Microsatellite size alteration (MA) was scored as present if one or both alleles at a given locus showed variation (either expansion or contraction) in comparison with the same allele in normal control DNA. In calculations of LOH, samples showing homozygosity (NI) and MA only were not considered. Those samples showing both LOH and MA at the same locus were scored as LMA and considered for calculations of both LOH and MA. In case of BRCA1 and BRCA2 genes, three intragenic markers span the entire gene locus. If all three of these markers show LOH or LOH + NI, the entire gene locus is said to be either deleted in one chromosome or partially deleted in both chromosomes.
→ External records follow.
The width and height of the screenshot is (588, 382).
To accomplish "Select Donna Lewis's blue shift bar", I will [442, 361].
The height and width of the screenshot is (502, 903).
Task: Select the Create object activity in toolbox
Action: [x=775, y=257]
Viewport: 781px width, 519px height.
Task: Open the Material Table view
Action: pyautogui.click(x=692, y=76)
However, overall LOH was considered for BRCA1 and BRCA2 if any one of the intragenic markers exhibited LOH.

Our microsatellite analysis procedure for allelotyping could detect LOH and MA in the presence of 50% and 10% to 30% tumor DNA, respectively.⁵⁰ Along with normal cell contamination, there is a probability of intratumor heterogeneity in the primary tumor, which could make interpretation of the results difficult. In LOH calculations, we considered the ratio of the upper and lower allele, as mentioned previously.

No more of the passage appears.